== What is asked ==
Pick out and copy every row below that contains the string "each". Case counts.

== Given entries ==

####################

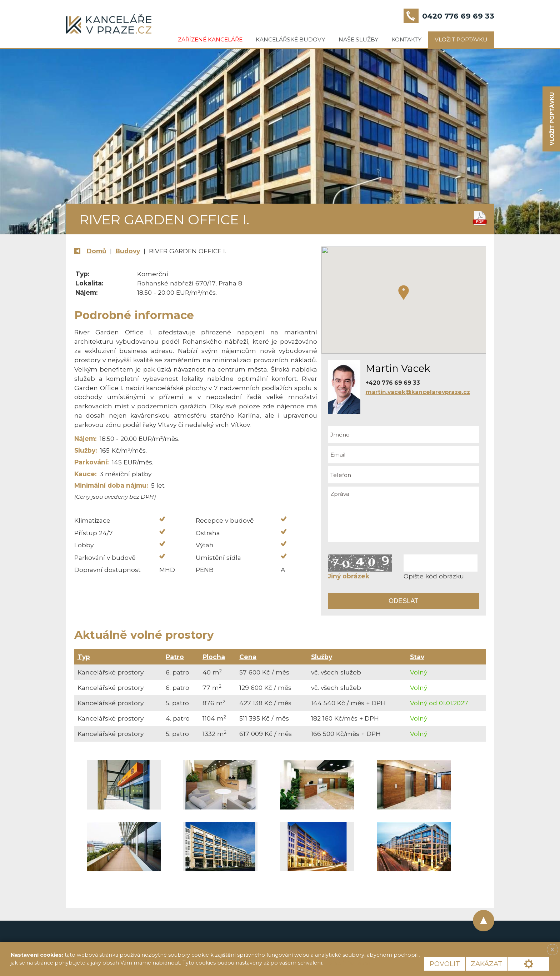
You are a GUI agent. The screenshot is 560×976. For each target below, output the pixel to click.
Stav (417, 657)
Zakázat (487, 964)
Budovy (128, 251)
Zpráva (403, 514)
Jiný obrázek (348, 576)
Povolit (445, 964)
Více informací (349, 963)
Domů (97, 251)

####################

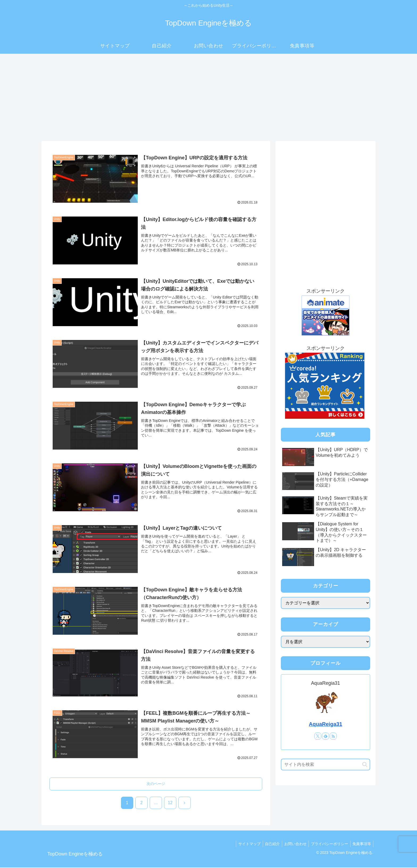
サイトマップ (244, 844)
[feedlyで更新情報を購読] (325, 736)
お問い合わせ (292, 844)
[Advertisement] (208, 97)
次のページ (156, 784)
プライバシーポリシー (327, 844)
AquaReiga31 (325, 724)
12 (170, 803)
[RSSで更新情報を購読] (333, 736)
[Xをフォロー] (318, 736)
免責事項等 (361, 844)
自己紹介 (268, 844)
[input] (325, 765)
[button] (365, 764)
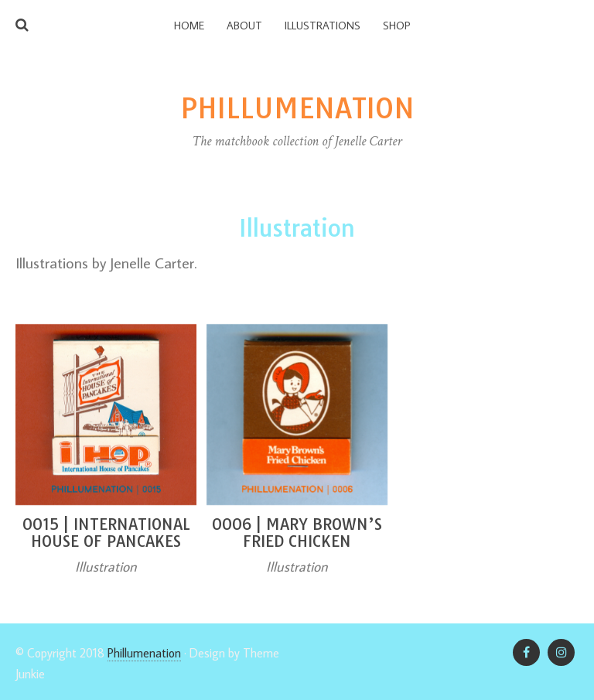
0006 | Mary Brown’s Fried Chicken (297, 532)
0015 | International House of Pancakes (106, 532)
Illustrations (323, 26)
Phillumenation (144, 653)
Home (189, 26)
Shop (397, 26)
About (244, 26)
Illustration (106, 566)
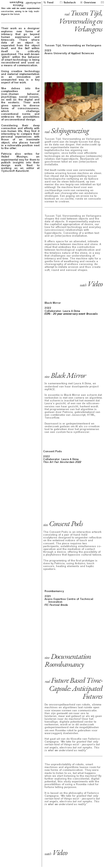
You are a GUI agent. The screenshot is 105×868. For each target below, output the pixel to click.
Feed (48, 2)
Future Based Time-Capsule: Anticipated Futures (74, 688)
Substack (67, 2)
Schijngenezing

####################

== Exercise output ==
You are a GUI agent. The screenshot is 560×976. For each target below, output the pixel to click.
You are a GUI agent. The screenshot is 105×868. For each target below, output the pixel to click.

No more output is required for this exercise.